• What is expected
Wherever an image appears in the data, omit it and copy all the remaining text word for word.

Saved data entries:
____________________
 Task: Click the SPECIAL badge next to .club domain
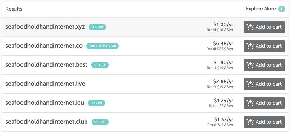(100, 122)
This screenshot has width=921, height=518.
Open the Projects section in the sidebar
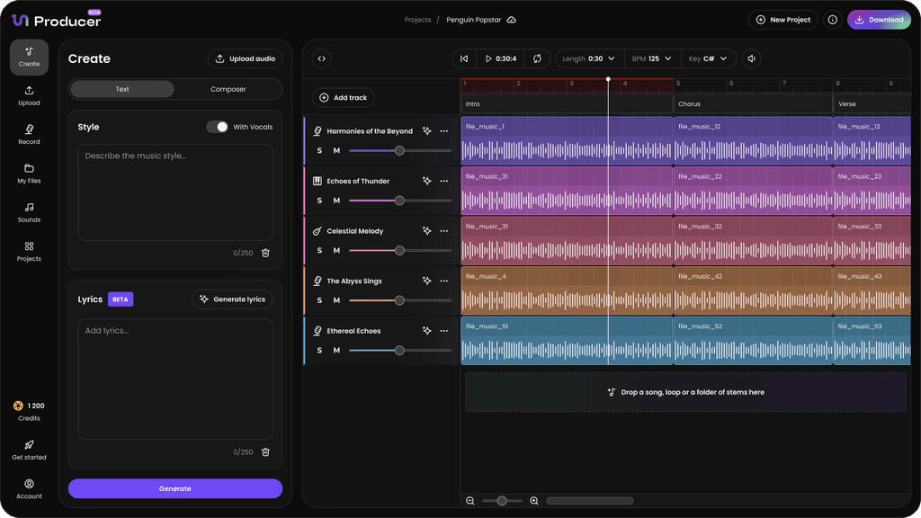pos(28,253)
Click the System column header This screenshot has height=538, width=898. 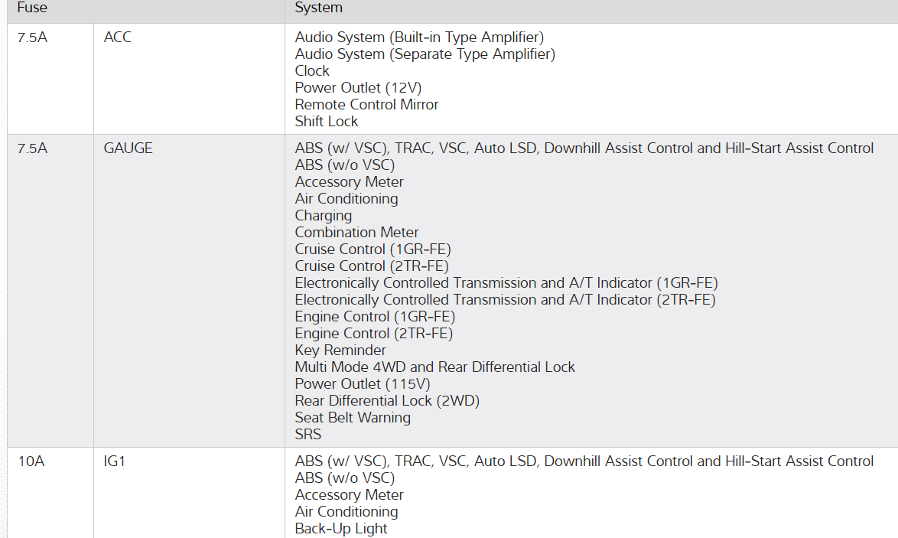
____________________
• Result
 Task: Click the SPECIAL badge next to .club domain
(100, 122)
This screenshot has width=921, height=518.
Open the Projects section in the sidebar
pos(28,253)
Click the System column header This screenshot has height=538, width=898. 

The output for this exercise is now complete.